April 13, 2008

The Song Remains The Same

If you're only a casual follower of politics, you might have initially thought that remarks by Barack Obama to supporters at a campaign event in San Francisco were unremarkable. But if, like me, you get the bulk of your political news from internet news sites and blogs offering a smorgasboard of perspectives on political events, you cannot help but have noticed that they have become a big issue. This will not quickly blow over, either -- it may recede after a few days, but it will re-appear later in the campaign, for reasons that I will go into more fully below.

So, here's the sitrep. When asked about how he would relate to voters in Pennsylvania, where he continues to trail Hillary Clinton for support in the primary, Obama said:
You go into some of these small towns in Pennsylvania, and like a lot of small towns in the Midwest, the jobs have been gone now for 25 years and nothing's replaced them. And they fell through the Clinton Administration, and the Bush Administration, and each successive administration has said that somehow these communities are gonna regenerate and they have not. And it's not surprising then they get bitter, they cling to guns or religion or antipathy to people who aren't like them or anti-immigrant sentiment or anti-trade sentiment as a way to explain their frustrations.
This link at the Huffington Post contains a full, in-context transcript and audio of these remarks. The good Senator from New York and rival for the Democratic Party's nomination, Hillary Rodham Clinton, pounced:
Sen. Obama's remarks are elitist, and they are out of touch. The people of faith I know don't 'cling to' religion because they're bitter ... I also disagree with Sen. Obama's assertion that people in this country 'cling to guns' and have certain attitudes about immigration or trade simply out of frustration. People of all walks of life hunt — and they enjoy doing so because it's an important part of their life, not because they are bitter.
Conservatives have sung harmony with this response (and several debatably beat Clinton to the punch). A typical example, from Sister Toldjah:
Talking about people being discouraged and “bitter” about their economic situation is one thing, but asserting that the frustration “causes” them to “turn to guns and religion” is insulting, and also makes it sound like being a gun enthusiast and/or being a believer in God is a bad thing. And to say it in front of a crowd full of the elitist of the elite - well, that just raises the Ickometer even higher.

*The exercise*
In the post about Obama's remarks, in which city was the campaign event where he made them?

*Material*
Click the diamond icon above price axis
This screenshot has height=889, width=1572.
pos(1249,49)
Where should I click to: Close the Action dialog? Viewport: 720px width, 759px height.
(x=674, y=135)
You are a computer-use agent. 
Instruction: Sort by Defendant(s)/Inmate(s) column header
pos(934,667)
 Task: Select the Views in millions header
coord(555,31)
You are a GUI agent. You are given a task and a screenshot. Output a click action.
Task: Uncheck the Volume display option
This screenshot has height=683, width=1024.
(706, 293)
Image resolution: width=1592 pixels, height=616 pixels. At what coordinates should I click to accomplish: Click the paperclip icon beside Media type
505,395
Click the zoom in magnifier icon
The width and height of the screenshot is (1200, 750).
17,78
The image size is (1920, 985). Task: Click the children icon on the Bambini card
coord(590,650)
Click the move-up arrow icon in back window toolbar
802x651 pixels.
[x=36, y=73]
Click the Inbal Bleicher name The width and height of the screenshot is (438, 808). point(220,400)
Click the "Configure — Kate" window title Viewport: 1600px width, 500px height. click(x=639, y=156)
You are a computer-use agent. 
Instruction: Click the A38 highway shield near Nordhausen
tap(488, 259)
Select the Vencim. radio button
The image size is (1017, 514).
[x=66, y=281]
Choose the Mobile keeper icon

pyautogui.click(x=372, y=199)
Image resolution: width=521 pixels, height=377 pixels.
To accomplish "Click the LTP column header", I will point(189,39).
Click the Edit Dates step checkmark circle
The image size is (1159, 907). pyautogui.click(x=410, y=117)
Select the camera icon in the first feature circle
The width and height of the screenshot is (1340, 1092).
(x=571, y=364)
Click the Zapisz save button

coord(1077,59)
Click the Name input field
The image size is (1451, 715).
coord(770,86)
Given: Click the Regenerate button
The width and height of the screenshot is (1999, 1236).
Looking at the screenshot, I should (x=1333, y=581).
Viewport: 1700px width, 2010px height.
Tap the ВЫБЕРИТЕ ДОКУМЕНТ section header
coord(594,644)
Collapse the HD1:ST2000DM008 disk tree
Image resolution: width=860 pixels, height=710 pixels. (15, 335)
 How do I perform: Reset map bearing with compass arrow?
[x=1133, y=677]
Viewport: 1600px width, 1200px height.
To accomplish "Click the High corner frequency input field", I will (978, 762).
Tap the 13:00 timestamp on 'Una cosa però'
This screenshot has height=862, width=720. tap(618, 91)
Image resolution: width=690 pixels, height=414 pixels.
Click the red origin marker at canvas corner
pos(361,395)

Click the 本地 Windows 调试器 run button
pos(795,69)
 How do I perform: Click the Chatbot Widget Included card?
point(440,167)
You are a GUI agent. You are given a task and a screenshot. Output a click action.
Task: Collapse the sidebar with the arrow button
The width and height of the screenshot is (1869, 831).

*Answer to the exercise*
San Francisco.